Dataset rows:
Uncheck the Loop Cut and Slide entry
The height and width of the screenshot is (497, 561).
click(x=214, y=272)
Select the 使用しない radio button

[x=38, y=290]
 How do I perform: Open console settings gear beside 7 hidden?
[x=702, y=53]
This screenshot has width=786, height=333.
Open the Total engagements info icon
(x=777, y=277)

==

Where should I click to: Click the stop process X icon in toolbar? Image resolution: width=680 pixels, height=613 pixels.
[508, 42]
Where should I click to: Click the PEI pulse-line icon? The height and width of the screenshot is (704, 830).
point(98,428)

...

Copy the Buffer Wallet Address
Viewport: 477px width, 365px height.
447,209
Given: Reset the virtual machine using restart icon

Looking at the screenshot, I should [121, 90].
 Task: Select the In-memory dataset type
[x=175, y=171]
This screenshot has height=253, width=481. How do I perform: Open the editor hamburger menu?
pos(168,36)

What to work on:
Update the lines between the one holding "This screenshot has height=253, width=481." and the one holding "pos(168,36)", inclusive, changing "hamburger menu" to "options menu" and keeping everything else as it is. Give back only those lines.

Result for this exercise:
This screenshot has height=253, width=481. How do I perform: Open the editor options menu?
pos(168,36)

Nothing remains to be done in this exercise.